_Exercise material:_
+--

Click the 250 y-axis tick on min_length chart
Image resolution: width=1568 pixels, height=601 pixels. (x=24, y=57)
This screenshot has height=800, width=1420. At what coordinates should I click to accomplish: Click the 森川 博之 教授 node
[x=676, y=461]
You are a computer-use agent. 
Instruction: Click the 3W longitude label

+--

_The problem:_ Which lines run from the one containing "You are a computer-use agent." to the end of the data? Output them exactly, with nothing added.

_Answer area:_
You are a computer-use agent. 
Instruction: Click the 3W longitude label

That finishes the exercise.